#### How to complete this task
Transcribe the listing word for word.

#### Extracted material
◆ ◆ ◆ ◆ ◆

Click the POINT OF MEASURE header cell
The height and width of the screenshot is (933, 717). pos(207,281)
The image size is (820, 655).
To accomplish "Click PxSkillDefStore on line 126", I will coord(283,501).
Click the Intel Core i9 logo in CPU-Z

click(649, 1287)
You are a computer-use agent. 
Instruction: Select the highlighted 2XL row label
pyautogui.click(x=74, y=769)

◆ ◆ ◆ ◆ ◆

#### Final answer
Click the POINT OF MEASURE header cell
The height and width of the screenshot is (933, 717). pos(207,281)
The image size is (820, 655).
To accomplish "Click PxSkillDefStore on line 126", I will coord(283,501).
Click the Intel Core i9 logo in CPU-Z

click(649, 1287)
You are a computer-use agent. 
Instruction: Select the highlighted 2XL row label
pyautogui.click(x=74, y=769)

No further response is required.